通过甘氨酸燃烧法制备了Yb3+/Li+共掺的Y2O3纳米颗粒，研究了940 nm半导体激光器激发下的Yb3+ 1 μm附近的光致发光光谱，结果表明1 μm附近的荧光峰在共掺Li+的摩尔分数为5%时达到最强，比不掺杂Li+离子时增强了大约12倍。分析了X射线主衍射峰的移动，结果表明Li+离子的掺杂改变了Yb3+离子的晶体场环境。求解了稳态速率方程，结果表明荧光增强的主要原因是掺杂的Li+离子扰乱了发光中心Yb3+离子在Y2O3晶格中的环境，打破了发光跃迁选律，致使4f组态内电偶极跃迁增强，电偶极跃迁振子强度增大，从而导致基态吸收截面的增大。

Abstract

Y2O3 nanoparticles codoped with Yb3+/Li+ ions are synthesized by glycine combustion method. Codoping with 5% mole fraction of Li+ ions leads to about 12 times enhancement of the photoluminescence (PL) intensity around 1 μm under diode laser excitation of 940 nm.

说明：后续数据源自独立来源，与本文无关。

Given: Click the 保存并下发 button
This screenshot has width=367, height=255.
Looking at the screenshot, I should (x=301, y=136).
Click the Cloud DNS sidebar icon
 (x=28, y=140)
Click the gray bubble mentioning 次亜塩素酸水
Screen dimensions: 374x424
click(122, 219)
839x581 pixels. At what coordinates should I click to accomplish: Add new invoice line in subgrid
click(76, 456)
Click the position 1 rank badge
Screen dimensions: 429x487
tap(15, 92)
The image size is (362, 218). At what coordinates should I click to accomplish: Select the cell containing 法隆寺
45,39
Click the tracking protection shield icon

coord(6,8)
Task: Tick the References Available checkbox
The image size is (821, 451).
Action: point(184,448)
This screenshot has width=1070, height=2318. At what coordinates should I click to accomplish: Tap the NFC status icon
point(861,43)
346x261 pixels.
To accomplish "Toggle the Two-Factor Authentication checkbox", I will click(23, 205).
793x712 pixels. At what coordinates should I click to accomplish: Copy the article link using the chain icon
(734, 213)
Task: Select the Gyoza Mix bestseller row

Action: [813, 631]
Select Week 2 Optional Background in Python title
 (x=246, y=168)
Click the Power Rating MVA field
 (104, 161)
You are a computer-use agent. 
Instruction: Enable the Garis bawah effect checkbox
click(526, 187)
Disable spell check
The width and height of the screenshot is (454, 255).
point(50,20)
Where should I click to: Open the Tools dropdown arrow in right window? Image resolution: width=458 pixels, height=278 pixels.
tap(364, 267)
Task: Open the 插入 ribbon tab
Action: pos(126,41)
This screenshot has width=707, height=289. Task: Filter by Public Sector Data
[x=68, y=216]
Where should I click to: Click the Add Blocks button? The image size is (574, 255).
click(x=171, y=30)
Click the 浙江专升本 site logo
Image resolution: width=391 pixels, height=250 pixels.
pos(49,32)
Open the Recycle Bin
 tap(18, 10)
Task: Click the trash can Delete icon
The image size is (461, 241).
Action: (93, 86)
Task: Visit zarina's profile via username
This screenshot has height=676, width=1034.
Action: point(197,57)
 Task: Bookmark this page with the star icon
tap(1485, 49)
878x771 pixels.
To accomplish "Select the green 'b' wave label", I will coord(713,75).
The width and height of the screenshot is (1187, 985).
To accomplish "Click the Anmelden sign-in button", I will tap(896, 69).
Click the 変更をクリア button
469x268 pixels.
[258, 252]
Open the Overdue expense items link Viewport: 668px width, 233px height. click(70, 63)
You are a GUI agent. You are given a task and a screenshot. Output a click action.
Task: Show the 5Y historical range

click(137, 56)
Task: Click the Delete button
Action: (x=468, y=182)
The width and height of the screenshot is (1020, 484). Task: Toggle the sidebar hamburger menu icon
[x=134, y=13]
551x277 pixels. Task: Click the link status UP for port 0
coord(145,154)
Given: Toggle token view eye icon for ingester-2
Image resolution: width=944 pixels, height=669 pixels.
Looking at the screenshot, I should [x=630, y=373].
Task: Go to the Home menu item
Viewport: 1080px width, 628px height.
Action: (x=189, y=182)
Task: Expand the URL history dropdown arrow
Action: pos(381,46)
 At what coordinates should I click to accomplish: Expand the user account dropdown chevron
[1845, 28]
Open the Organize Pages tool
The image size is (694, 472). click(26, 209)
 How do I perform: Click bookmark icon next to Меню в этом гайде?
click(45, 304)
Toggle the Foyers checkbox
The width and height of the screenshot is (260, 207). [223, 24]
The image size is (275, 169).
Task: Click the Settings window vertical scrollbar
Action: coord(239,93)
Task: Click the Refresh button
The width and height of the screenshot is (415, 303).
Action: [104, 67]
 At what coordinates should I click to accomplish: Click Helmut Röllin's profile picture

The movements of the X-ray main diffraction peak indicate that the codoping of Li+ ions changes the lattice environment of Yb3+ ions. Theoretical investigations based on the steady-state rate equations indicate that the PL enhancement arises mainly from the increased ground state absorption cross section of Yb3+ ions by codoping with Li+ ions. The codoping of Li+ ions can disturb the local crystal field around the Yb3+ ions in Y2O3 crystals, change the PL transition selection rules of Yb3+ ions, resulting in enhanced intra-4f electric-dipole transitions and oscillator strength, which leads to the increase of ground state absorption cross section.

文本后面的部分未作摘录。